* Work to be completed: Reproduce every line of the listing below exactly.

^^^^^^^^^^^^^^^^

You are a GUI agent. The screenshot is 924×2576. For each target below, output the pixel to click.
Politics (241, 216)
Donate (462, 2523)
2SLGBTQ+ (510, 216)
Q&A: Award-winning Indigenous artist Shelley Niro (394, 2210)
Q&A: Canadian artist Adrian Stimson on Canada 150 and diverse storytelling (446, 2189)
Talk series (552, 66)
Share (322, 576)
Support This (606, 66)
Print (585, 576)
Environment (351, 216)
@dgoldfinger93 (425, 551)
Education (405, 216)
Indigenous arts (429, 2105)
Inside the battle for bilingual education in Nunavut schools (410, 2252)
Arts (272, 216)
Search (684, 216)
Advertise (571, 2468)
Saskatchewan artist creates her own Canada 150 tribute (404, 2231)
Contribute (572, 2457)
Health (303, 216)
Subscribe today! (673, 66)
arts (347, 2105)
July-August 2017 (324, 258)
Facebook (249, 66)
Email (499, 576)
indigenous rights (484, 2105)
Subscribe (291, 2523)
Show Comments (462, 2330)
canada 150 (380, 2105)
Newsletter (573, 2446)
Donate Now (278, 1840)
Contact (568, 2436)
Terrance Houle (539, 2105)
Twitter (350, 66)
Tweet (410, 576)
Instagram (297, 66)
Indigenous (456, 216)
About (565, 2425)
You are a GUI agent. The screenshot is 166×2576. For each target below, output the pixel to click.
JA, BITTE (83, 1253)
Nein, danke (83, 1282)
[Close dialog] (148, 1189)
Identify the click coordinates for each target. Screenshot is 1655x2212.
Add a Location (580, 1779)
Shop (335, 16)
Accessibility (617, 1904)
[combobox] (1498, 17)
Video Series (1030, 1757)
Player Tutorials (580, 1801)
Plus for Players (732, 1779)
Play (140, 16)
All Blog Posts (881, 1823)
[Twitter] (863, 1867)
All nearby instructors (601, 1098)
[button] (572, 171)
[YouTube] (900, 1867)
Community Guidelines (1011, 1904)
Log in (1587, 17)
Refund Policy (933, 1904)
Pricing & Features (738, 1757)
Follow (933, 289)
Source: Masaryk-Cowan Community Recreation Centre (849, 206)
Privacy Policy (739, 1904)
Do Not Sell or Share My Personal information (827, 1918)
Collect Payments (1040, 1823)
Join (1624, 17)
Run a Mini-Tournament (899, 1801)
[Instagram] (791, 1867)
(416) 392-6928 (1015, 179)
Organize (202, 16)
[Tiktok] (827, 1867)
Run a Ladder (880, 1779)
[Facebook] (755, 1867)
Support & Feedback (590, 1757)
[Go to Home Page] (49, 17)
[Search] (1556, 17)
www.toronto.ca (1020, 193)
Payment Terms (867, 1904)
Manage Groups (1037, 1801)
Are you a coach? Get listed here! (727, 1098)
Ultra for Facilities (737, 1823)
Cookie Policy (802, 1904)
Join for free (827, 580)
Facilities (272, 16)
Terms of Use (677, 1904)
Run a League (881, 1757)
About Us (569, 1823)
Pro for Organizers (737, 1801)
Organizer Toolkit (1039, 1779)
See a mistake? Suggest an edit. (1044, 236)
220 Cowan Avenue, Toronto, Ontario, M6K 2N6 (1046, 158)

^^^^^^^^^^^^^^^^

* Your response:
You are a GUI agent. The screenshot is 924×2576. For each target below, output the pixel to click.
Politics (241, 216)
Donate (462, 2523)
2SLGBTQ+ (510, 216)
Q&A: Award-winning Indigenous artist Shelley Niro (394, 2210)
Q&A: Canadian artist Adrian Stimson on Canada 150 and diverse storytelling (446, 2189)
Talk series (552, 66)
Share (322, 576)
Support This (606, 66)
Print (585, 576)
Environment (351, 216)
@dgoldfinger93 (425, 551)
Education (405, 216)
Indigenous arts (429, 2105)
Inside the battle for bilingual education in Nunavut schools (410, 2252)
Arts (272, 216)
Search (684, 216)
Advertise (571, 2468)
Saskatchewan artist creates her own Canada 150 tribute (404, 2231)
Contribute (572, 2457)
Health (303, 216)
Subscribe today! (673, 66)
arts (347, 2105)
July-August 2017 (324, 258)
Facebook (249, 66)
Email (499, 576)
indigenous rights (484, 2105)
Subscribe (291, 2523)
Show Comments (462, 2330)
canada 150 (380, 2105)
Newsletter (573, 2446)
Donate Now (278, 1840)
Contact (568, 2436)
Terrance Houle (539, 2105)
Twitter (350, 66)
Tweet (410, 576)
Instagram (297, 66)
Indigenous (456, 216)
About (565, 2425)
You are a GUI agent. The screenshot is 166×2576. For each target below, output the pixel to click.
JA, BITTE (83, 1253)
Nein, danke (83, 1282)
[Close dialog] (148, 1189)
Identify the click coordinates for each target. Screenshot is 1655x2212.
Add a Location (580, 1779)
Shop (335, 16)
Accessibility (617, 1904)
[combobox] (1498, 17)
Video Series (1030, 1757)
Player Tutorials (580, 1801)
Plus for Players (732, 1779)
Play (140, 16)
All Blog Posts (881, 1823)
[Twitter] (863, 1867)
All nearby instructors (601, 1098)
[button] (572, 171)
[YouTube] (900, 1867)
Community Guidelines (1011, 1904)
Log in (1587, 17)
Refund Policy (933, 1904)
Pricing & Features (738, 1757)
Follow (933, 289)
Source: Masaryk-Cowan Community Recreation Centre (849, 206)
Privacy Policy (739, 1904)
Do Not Sell or Share My Personal information (827, 1918)
Collect Payments (1040, 1823)
Join (1624, 17)
Run a Mini-Tournament (899, 1801)
[Instagram] (791, 1867)
(416) 392-6928 (1015, 179)
Organize (202, 16)
[Tiktok] (827, 1867)
Run a Ladder (880, 1779)
[Facebook] (755, 1867)
Support & Feedback (590, 1757)
[Go to Home Page] (49, 17)
[Search] (1556, 17)
www.toronto.ca (1020, 193)
Payment Terms (867, 1904)
Manage Groups (1037, 1801)
Are you a coach? Get listed here! (727, 1098)
Ultra for Facilities (737, 1823)
Cookie Policy (802, 1904)
Join for free (827, 580)
Facilities (272, 16)
Terms of Use (677, 1904)
Run a League (881, 1757)
About Us (569, 1823)
Pro for Organizers (737, 1801)
Organizer Toolkit (1039, 1779)
See a mistake? Suggest an edit. (1044, 236)
220 Cowan Avenue, Toronto, Ontario, M6K 2N6 (1046, 158)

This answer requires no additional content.